Q1. What is the primary chemical change in a transamination reaction?

Transfer of a carboxyl group between two amino acids
Transfer of an amino group between an amino acid and an α-keto acid
Removal of ammonia as free NH3 from amino acids
Oxidation of the amino acid side chain

Correct Answer: Transfer of an amino group between an amino acid and an α-keto acid

Q2. Which cofactor is absolutely required for aminotransferase (transaminase) activity?

Thiamine pyrophosphate (TPP)
Pyridoxal 5′-phosphate (PLP)
Flavin adenine dinucleotide (FAD)
Biotin

Correct Answer: Pyridoxal 5′-phosphate (PLP)

Q3. Aminotransferases are commonly known by which other name?

Dehydrogenases
Transaminases
Hydrolases
Isomerases

Correct Answer: Transaminases

Q4. Alanine aminotransferase (ALT) catalyzes which reaction?

Alanine + pyruvate → oxaloacetate + glutamate
Alanine + α-ketoglutarate → pyruvate + glutamate
Alanine + oxaloacetate → pyruvate + aspartate
Alanine + α-ketoglutarate → oxaloacetate + glutamine

Correct Answer: Alanine + α-ketoglutarate → pyruvate + glutamate

Q5. Aspartate aminotransferase (AST) converts aspartate and α-ketoglutarate into which pair of products?

Alanine and oxaloacetate
Glutamate and oxaloacetate
Glutamate and pyruvate
Glutamine and malate

Correct Answer: Glutamate and oxaloacetate

Q6. During the PLP-dependent mechanism, PLP initially forms what type of bond with the enzyme?

Peptide bond with an active site serine
Carbamate linkage with CO2
Schiff base (internal aldimine) with an active site lysine
Disulfide bond with a cysteine residue

Correct Answer: Schiff base (internal aldimine) with an active site lysine

Q7. Which kinetic mechanism characterizes most transaminase-catalyzed reactions?

Ordered sequential
Random sequential
Ping-pong (double displacement)
Single displacement

Correct Answer: Ping-pong (double displacement)

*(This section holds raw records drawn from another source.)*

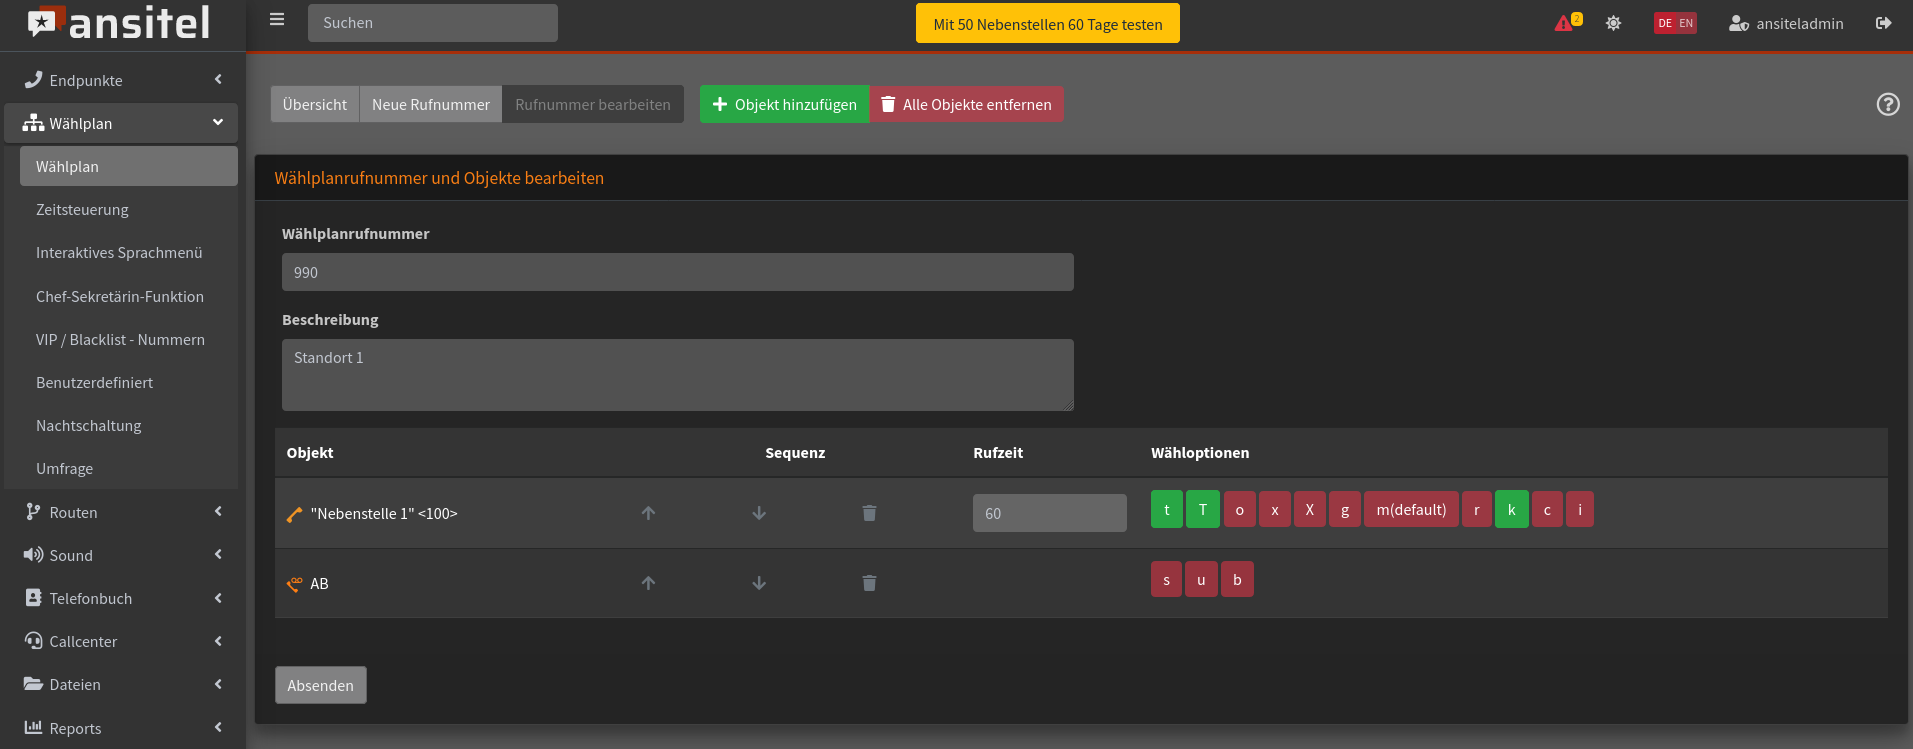Move Nebenstelle 1 down with arrow

click(x=759, y=513)
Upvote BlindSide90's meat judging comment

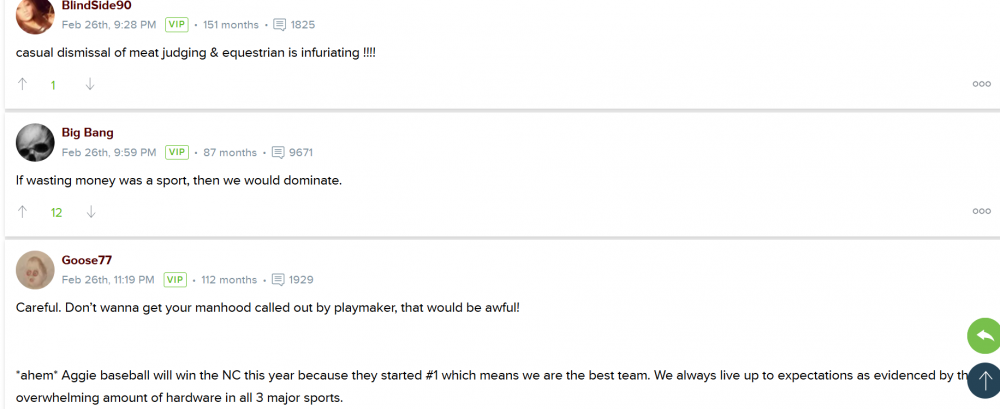coord(23,85)
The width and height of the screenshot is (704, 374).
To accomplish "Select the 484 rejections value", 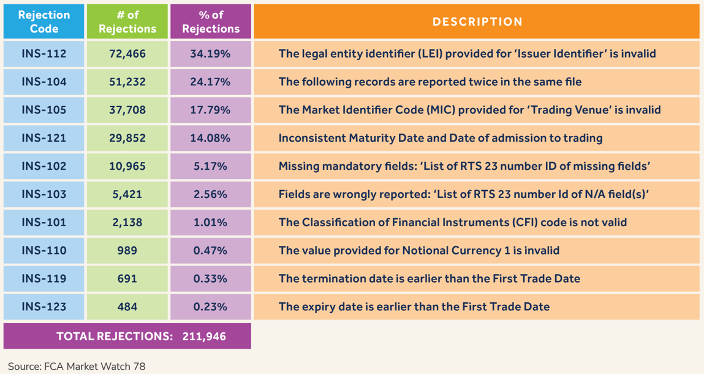I will pos(127,307).
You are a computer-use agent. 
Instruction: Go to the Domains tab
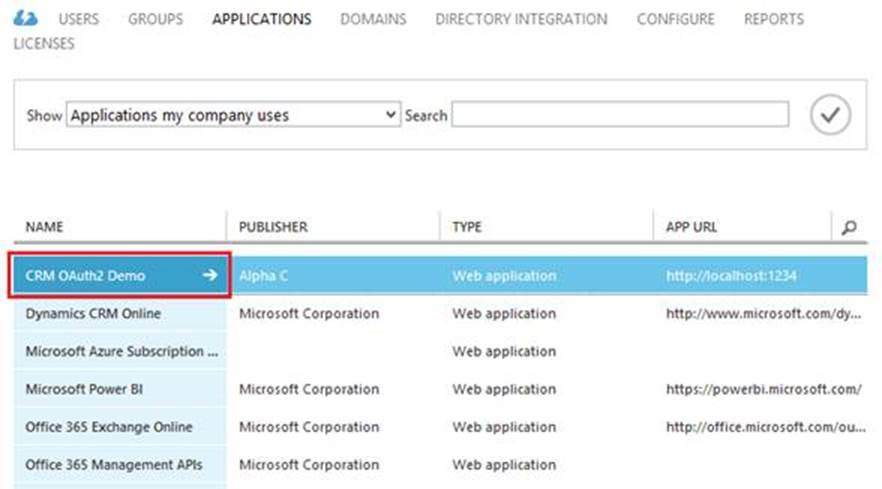[x=373, y=19]
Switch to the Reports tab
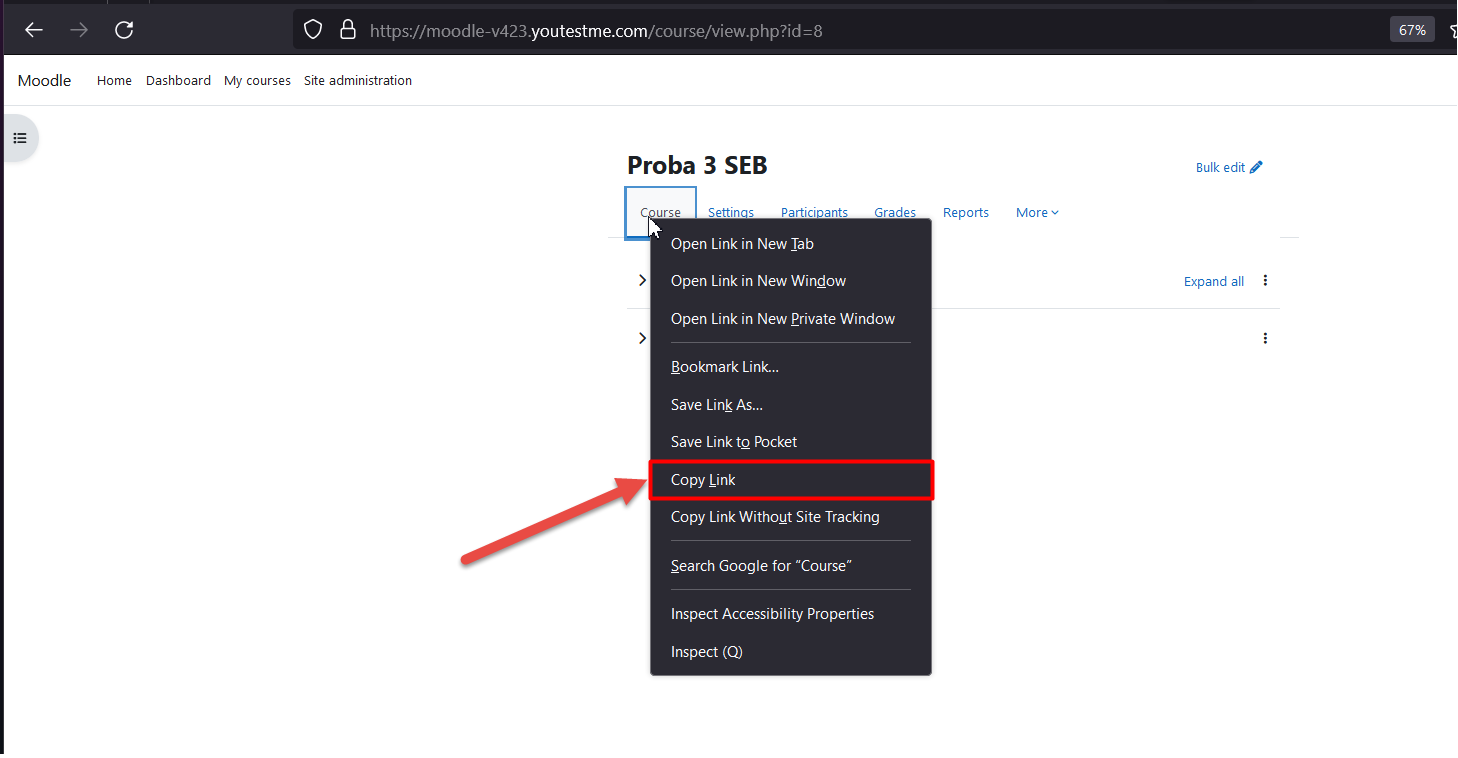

Q8. Which α-keto acid is the most common amino-group acceptor in transamination reactions of amino acid catabolism?

Oxaloacetate
Pyruvate
α-Ketoglutarate
Succinyl-CoA

Correct Answer: α-Ketoglutarate

Q9. In the alanine cycle, which amino acid transports nitrogen from muscle to liver?

Glutamine
Alanine
Leucine
Glycine

Correct Answer: Alanine

Q10. Where is alanine aminotransferase (ALT) predominantly localized in hepatocytes?

Mitochondrial matrix
Cytosol
Lysosome
Golgi apparatus

Correct Answer: Cytosol

Q11. Clinically, an isolated significant rise in ALT is most suggestive of which condition?

Cardiac infarction
Renal failure
Hepatocellular injury
Muscle hypertrophy

Correct Answer: Hepatocellular injury

Q12. An AST:ALT ratio greater than 2 is classically associated with which etiology?

Viral hepatitis
Ischemic hepatitis
Alcoholic liver disease
Autoimmune hepatitis

Correct Answer: Alcoholic liver disease

Q13. Pyridoxine (vitamin B6) deficiency affects transamination because it reduces levels of which active cofactor?

NAD+
Pyridoxal 5′-phosphate (PLP)
Tetrahydrofolate
Coenzyme A

Correct Answer: Pyridoxal 5′-phosphate (PLP)

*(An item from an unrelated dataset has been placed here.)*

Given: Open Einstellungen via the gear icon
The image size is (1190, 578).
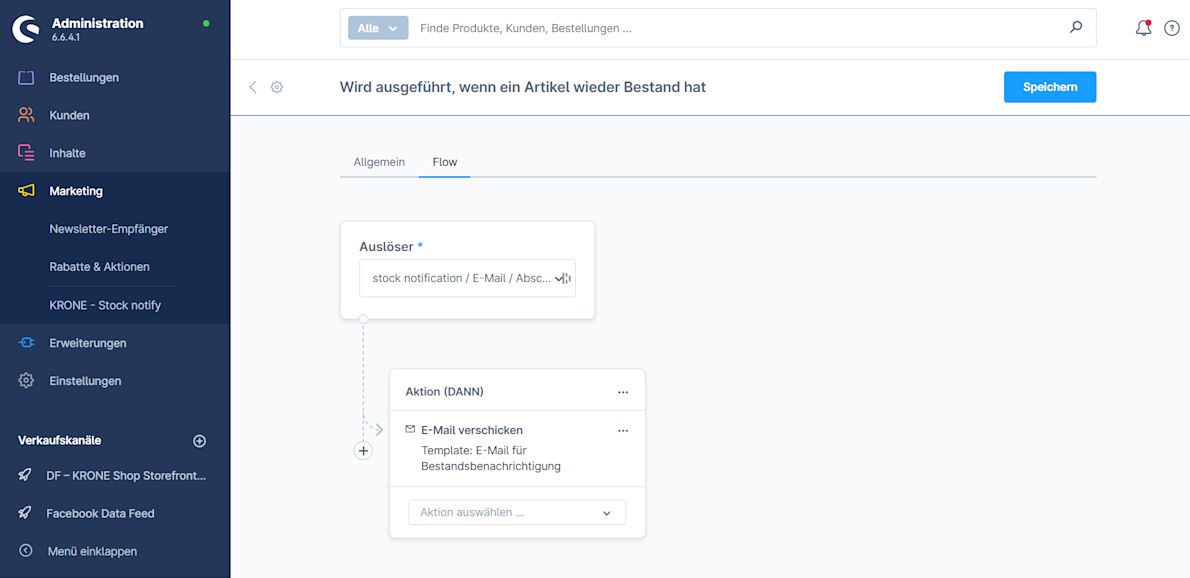Looking at the screenshot, I should (24, 380).
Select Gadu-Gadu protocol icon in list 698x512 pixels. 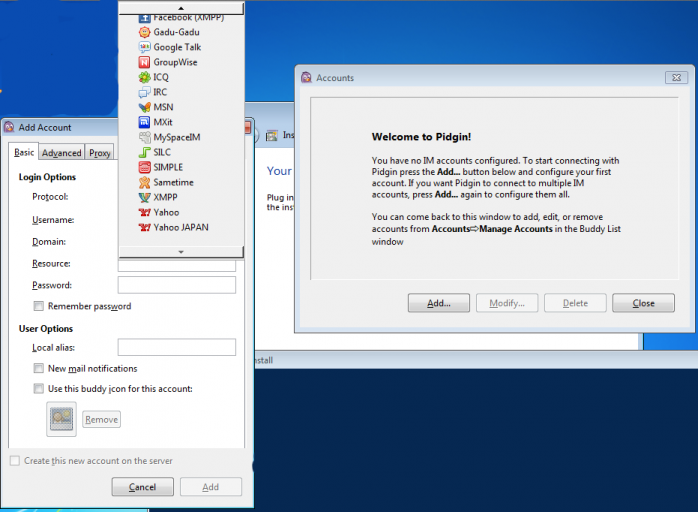coord(145,32)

Q14. Which amino acid is classically resistant to transamination due to its side chain structure?

Alanine
Lysine
Serine
Leucine

Correct Answer: Lysine

Q15. Transamination reactions contribute directly to the biosynthesis of which non-essential amino acids?

Cysteine and methionine
Alanine, aspartate and glutamate
Lysine and histidine
Phenylalanine and tyrosine

Correct Answer: Alanine, aspartate and glutamate

Q16. Which two interchangeable coenzyme forms are involved in aminotransferase catalysis?

FMN and FAD
PLP and PMP (pyridoxamine phosphate)
ATP and ADP
CoA and acetyl-CoA

Correct Answer: PLP and PMP (pyridoxamine phosphate)

Q17. The internal aldimine (enzyme-PLP) is converted to an external aldimine during catalysis by reaction with which group?

Carboxyl group of the substrate
Amino group of the substrate amino acid
Side chain hydroxyl of serine
Terminal phosphate of ATP

Correct Answer: Amino group of the substrate amino acid

Q18. Which compound is a commonly used experimental inhibitor of PLP-dependent transaminases?

Allopurinol
Aminooxyacetate (AOA)
EDTA
Atropine

Correct Answer: Aminooxyacetate (AOA)

Q19. When glutamate donates its amino group in transamination, which α-keto acid commonly accepts it to form aspartate?

Pyruvate
Oxaloacetate
Acetoacetate
Fumarate

Correct Answer: Oxaloacetate

Q20. How does transamination link to the urea cycle?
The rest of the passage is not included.